START Data for analysis

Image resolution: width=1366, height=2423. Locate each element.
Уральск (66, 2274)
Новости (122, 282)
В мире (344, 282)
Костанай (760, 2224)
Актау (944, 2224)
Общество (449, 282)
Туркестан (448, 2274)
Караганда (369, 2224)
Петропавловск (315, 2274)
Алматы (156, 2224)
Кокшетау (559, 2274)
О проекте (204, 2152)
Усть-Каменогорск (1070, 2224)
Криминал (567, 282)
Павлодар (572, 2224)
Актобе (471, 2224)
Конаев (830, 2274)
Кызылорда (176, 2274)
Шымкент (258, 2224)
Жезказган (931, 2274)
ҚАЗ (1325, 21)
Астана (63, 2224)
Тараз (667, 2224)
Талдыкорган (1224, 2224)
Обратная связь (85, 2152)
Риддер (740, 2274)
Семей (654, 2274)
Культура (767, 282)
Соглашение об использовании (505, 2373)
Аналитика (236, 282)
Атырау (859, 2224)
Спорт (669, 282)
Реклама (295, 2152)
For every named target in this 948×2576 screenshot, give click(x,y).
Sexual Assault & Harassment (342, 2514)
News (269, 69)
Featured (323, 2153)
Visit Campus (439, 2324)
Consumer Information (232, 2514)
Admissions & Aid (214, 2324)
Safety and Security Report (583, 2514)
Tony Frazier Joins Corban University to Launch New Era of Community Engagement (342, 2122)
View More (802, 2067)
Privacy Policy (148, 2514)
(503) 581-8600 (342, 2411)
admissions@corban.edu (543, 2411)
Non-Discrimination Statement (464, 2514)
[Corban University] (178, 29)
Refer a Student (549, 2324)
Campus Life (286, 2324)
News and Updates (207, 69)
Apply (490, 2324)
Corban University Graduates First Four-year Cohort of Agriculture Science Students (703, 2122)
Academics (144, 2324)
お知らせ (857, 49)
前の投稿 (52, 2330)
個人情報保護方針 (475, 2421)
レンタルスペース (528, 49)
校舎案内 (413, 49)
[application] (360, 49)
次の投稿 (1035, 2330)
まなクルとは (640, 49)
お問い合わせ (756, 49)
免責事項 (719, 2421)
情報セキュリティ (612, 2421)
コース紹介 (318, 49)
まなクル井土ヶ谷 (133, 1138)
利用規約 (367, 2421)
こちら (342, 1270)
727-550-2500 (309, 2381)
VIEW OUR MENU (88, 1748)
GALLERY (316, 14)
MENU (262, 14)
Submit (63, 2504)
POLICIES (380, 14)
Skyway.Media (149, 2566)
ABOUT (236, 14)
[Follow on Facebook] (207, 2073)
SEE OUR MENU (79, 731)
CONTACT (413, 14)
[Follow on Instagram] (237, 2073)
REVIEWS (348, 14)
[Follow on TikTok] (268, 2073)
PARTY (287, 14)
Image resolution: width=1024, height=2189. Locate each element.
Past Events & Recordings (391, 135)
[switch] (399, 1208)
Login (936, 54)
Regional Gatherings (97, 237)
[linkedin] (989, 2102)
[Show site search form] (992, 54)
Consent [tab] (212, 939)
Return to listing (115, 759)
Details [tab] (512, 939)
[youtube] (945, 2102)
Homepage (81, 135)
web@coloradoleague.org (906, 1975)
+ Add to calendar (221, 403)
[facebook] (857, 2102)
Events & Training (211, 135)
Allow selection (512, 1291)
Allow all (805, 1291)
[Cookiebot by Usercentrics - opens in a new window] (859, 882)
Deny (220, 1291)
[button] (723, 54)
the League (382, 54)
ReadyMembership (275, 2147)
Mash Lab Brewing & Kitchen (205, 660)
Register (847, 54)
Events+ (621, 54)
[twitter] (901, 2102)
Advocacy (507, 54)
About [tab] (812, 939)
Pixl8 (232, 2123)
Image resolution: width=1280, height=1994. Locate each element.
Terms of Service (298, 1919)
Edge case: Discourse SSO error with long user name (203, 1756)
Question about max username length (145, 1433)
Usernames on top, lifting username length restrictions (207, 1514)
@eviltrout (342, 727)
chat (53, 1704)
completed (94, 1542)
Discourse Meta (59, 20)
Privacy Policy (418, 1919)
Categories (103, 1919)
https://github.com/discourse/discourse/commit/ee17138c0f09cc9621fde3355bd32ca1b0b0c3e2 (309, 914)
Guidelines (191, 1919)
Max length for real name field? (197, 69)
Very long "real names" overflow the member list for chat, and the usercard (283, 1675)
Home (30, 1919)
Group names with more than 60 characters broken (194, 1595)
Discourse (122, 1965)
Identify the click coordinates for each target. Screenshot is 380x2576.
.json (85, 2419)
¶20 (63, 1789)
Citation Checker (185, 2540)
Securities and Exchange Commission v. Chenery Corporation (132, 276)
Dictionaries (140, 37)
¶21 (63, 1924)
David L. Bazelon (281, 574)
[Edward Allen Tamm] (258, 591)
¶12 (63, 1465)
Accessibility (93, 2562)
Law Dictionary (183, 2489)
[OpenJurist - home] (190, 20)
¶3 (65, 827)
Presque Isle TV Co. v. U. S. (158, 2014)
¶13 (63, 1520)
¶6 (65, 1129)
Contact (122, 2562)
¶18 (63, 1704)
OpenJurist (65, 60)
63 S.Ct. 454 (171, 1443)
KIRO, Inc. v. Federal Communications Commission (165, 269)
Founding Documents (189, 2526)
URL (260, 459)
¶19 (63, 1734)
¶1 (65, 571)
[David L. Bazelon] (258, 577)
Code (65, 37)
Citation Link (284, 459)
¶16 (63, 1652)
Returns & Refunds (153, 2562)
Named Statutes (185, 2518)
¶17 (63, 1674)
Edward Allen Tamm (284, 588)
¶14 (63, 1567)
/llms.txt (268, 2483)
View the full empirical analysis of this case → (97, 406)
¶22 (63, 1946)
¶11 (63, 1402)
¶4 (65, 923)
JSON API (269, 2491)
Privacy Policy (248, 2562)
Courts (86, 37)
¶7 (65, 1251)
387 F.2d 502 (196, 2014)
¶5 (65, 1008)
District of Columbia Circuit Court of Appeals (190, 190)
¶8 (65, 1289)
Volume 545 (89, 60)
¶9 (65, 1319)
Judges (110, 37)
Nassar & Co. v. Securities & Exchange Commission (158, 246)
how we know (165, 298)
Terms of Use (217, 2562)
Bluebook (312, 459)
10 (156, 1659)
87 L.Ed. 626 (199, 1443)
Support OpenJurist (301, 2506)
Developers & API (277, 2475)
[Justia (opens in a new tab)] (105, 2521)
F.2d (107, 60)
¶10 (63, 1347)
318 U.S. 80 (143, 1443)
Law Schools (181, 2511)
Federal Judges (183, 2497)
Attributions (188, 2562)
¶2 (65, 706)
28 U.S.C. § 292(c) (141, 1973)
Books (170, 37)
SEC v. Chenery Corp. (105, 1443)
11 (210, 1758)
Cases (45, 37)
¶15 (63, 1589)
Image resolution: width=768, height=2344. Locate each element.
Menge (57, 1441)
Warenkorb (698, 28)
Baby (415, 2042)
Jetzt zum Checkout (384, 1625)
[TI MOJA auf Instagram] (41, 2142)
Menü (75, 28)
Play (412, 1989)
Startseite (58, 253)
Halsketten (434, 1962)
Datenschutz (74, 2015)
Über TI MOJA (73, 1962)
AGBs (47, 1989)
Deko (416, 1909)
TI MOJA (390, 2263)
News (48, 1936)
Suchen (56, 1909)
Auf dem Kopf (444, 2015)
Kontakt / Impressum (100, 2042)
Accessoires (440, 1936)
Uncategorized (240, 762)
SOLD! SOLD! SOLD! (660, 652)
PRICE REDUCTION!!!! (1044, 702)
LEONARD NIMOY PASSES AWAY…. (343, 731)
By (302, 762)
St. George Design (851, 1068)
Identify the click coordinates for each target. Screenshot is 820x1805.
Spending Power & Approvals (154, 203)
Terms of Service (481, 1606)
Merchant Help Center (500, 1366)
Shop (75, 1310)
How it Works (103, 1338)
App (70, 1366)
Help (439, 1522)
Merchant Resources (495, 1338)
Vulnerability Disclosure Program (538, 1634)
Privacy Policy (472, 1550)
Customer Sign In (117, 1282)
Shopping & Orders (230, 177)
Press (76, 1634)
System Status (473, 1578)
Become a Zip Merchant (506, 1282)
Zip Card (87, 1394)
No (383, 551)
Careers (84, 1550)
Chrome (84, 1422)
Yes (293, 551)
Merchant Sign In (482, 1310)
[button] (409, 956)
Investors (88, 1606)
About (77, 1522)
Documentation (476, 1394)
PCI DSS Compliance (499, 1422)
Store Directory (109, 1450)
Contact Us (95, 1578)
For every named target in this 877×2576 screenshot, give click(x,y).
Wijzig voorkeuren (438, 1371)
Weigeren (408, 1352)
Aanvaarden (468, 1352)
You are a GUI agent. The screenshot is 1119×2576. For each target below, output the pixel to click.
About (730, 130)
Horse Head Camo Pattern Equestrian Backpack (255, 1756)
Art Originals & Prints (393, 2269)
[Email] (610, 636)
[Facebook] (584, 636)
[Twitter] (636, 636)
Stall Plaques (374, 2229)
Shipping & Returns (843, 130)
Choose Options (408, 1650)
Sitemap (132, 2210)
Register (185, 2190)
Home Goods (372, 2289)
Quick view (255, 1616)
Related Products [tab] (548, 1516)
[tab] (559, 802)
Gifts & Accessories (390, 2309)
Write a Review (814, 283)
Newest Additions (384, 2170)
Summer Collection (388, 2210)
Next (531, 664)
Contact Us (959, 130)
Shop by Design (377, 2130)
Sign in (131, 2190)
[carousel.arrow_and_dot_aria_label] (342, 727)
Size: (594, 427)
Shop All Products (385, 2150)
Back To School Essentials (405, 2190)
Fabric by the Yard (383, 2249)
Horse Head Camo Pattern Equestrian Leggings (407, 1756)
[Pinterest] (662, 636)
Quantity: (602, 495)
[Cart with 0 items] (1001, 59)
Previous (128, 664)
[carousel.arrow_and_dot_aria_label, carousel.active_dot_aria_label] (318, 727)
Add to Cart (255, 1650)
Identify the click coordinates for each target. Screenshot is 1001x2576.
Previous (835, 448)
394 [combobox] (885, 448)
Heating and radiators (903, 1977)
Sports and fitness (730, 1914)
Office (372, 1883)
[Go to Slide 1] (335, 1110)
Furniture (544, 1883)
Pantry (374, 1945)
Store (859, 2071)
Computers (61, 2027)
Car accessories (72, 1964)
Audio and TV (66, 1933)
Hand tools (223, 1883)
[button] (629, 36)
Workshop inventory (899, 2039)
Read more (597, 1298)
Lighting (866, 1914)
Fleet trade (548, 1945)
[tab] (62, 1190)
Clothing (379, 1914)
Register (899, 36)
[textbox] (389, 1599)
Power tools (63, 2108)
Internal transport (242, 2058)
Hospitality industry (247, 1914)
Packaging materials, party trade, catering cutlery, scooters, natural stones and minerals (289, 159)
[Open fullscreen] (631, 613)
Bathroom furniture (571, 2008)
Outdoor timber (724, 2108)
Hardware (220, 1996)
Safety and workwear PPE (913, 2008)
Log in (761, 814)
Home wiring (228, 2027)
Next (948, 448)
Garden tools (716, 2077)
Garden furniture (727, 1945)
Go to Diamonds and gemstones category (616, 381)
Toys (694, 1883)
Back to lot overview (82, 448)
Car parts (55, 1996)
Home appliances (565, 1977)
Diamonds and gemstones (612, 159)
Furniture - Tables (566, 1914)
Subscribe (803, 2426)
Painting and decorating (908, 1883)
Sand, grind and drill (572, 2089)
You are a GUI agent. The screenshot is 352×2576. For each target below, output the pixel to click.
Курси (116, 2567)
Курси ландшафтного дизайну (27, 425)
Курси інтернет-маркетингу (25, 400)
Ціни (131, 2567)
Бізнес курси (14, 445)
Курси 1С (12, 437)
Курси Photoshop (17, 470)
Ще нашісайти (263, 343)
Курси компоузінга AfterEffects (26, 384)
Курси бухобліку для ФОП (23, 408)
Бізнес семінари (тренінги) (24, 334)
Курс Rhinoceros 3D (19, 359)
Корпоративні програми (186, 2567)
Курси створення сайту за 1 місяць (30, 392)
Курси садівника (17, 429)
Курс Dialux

END Data for analysis

**Exercise description**
Starting at the first line of the records, print each line exactly, stopping after the line that contains "News and Updates (207, 69)".

**Response below**
Image resolution: width=1366, height=2423. Locate each element.
Уральск (66, 2274)
Новости (122, 282)
В мире (344, 282)
Костанай (760, 2224)
Актау (944, 2224)
Общество (449, 282)
Туркестан (448, 2274)
Караганда (369, 2224)
Петропавловск (315, 2274)
Алматы (156, 2224)
Кокшетау (559, 2274)
О проекте (204, 2152)
Усть-Каменогорск (1070, 2224)
Криминал (567, 282)
Павлодар (572, 2224)
Актобе (471, 2224)
Конаев (830, 2274)
Кызылорда (176, 2274)
Шымкент (258, 2224)
Жезказган (931, 2274)
ҚАЗ (1325, 21)
Астана (63, 2224)
Тараз (667, 2224)
Талдыкорган (1224, 2224)
Обратная связь (85, 2152)
Риддер (740, 2274)
Семей (654, 2274)
Культура (767, 282)
Соглашение об использовании (505, 2373)
Аналитика (236, 282)
Атырау (859, 2224)
Спорт (669, 282)
Реклама (295, 2152)
For every named target in this 948×2576 screenshot, give click(x,y).
Sexual Assault & Harassment (342, 2514)
News (269, 69)
Featured (323, 2153)
Visit Campus (439, 2324)
Consumer Information (232, 2514)
Admissions & Aid (214, 2324)
Safety and Security Report (583, 2514)
Tony Frazier Joins Corban University to Launch New Era of Community Engagement (342, 2122)
View More (802, 2067)
Privacy Policy (148, 2514)
(503) 581-8600 (342, 2411)
admissions@corban.edu (543, 2411)
Non-Discrimination Statement (464, 2514)
[Corban University] (178, 29)
Refer a Student (549, 2324)
Campus Life (286, 2324)
News and Updates (207, 69)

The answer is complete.